Le hamster accélérait. L’éléphant grossissait.

« Je n’étais pas capable et j’étais de plus en plus fatigué. Je me tapais des 12 à 15 heures de sommeil. Je procrastinais sur beaucoup de choses. »

Il a dû en convenir.

« Il est temps de faire un changement d’huile. »

Il s’est donc engagé dans une série de rencontres avec sa psychologue, qui ont peu à peu éclairci l’horizon.

« Ça ne veut pas dire que je dois continuer à y aller toutes les semaines, explique-t-il. Mais je dois y aller une fois de temps en temps. Je vais prendre un rendez-vous avec elle pendant quelques semaines et je vais évacuer. Trouver d’autres moyens. »

D’autres moyens ?

Son comité consultatif y a vu, là aussi.

« Mon avocat m’a dit : “Eille, Fred, je pense que tu as besoin d’un coach pour te remettre en forme…” »

Il a engagé une entraîneuse et a casé les séances dans son horaire – seule façon de se donner du temps.

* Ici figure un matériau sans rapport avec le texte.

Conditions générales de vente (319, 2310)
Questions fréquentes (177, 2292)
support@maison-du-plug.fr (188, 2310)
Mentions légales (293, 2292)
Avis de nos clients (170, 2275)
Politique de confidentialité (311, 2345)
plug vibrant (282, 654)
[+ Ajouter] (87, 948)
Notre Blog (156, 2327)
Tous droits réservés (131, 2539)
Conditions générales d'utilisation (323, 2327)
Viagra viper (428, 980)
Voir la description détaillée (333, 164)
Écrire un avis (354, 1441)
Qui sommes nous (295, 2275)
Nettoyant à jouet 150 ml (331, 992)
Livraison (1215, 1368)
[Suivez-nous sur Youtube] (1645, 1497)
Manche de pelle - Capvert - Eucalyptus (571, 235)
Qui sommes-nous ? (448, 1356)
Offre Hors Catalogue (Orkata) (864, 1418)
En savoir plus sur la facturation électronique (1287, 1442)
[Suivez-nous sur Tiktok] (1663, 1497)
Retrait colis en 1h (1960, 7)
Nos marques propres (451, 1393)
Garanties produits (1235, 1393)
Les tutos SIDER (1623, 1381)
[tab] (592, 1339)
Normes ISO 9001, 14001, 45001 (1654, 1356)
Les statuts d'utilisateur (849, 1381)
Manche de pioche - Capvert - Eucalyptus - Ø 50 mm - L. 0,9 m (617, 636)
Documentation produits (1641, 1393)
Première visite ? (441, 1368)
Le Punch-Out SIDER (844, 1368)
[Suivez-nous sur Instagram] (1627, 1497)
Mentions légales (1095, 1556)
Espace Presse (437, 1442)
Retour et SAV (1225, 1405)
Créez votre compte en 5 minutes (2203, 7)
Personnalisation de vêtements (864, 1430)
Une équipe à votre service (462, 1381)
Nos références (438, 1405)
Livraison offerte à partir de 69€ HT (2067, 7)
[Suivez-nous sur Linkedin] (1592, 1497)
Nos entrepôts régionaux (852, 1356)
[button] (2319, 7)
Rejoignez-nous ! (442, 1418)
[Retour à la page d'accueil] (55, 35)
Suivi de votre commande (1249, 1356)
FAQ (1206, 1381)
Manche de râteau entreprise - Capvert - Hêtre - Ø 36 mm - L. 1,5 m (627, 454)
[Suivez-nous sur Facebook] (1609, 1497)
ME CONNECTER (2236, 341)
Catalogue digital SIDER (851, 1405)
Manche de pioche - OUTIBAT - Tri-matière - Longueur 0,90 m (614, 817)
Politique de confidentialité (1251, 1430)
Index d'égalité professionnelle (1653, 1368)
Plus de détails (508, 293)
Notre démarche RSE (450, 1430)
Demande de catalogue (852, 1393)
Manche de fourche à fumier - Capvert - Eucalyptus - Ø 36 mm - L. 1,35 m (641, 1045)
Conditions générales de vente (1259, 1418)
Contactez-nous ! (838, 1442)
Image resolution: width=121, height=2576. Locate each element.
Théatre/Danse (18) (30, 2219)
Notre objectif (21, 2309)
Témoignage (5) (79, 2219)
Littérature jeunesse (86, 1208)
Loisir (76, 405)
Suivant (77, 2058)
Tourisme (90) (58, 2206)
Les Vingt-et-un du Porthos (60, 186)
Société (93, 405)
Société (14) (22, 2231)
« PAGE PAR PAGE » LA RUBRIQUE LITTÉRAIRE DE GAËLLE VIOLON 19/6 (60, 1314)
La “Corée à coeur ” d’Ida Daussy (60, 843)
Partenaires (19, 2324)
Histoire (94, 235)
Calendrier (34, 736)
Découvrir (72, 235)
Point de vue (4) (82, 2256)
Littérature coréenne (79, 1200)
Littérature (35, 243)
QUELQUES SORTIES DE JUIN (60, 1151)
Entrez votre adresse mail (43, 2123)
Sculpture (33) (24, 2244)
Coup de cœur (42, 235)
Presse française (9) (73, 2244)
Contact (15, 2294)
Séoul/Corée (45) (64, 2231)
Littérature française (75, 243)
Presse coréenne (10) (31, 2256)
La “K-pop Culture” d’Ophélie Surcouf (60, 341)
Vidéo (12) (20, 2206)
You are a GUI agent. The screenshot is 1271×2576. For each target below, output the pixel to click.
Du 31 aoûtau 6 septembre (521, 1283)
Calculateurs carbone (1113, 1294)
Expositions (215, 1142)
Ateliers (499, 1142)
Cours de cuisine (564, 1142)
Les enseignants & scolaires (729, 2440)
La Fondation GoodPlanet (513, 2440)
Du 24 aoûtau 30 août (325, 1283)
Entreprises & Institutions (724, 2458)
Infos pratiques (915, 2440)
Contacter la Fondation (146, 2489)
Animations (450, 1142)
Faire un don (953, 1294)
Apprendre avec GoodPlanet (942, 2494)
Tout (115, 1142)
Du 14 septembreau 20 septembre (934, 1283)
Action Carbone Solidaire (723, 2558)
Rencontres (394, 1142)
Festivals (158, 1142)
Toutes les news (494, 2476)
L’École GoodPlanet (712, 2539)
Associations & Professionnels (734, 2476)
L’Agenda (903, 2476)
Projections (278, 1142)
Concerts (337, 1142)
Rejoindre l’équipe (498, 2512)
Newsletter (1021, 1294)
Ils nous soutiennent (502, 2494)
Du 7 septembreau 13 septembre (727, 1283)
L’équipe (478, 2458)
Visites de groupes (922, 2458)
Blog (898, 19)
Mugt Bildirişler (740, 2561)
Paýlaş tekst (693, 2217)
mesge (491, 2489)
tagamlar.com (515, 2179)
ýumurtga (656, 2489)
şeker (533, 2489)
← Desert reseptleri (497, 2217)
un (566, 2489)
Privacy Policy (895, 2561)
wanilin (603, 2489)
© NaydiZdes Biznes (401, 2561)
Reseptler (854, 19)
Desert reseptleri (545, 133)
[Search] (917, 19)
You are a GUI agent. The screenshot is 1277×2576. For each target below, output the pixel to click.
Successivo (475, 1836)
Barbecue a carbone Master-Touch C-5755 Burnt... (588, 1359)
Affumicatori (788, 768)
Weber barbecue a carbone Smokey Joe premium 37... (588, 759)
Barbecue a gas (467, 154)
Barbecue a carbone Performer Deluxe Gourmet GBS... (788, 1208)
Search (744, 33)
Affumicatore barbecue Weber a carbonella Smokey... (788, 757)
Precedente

« Pour moi, malheureusement, courir ne fait pas arrêter le hamster, mais avec un coach qui me fait forcer autrement, je n’ai pas le temps de penser à autre chose. »

Le colosse se relève.

« Je me considère chanceux parce que je suis passé par là, et je sais ce que c’est, constate-t-il. Mais j’aimerais ça, des fois, pouvoir en aider quelques-uns, juste dire : “Écoute, il y a une oreille ici, appelle-moi, on va aller prendre un café.” »

Un bon gars…

« J’essaie d’être un bon gars pour tout le monde, rétorque-t-il. Incluant moi-même. »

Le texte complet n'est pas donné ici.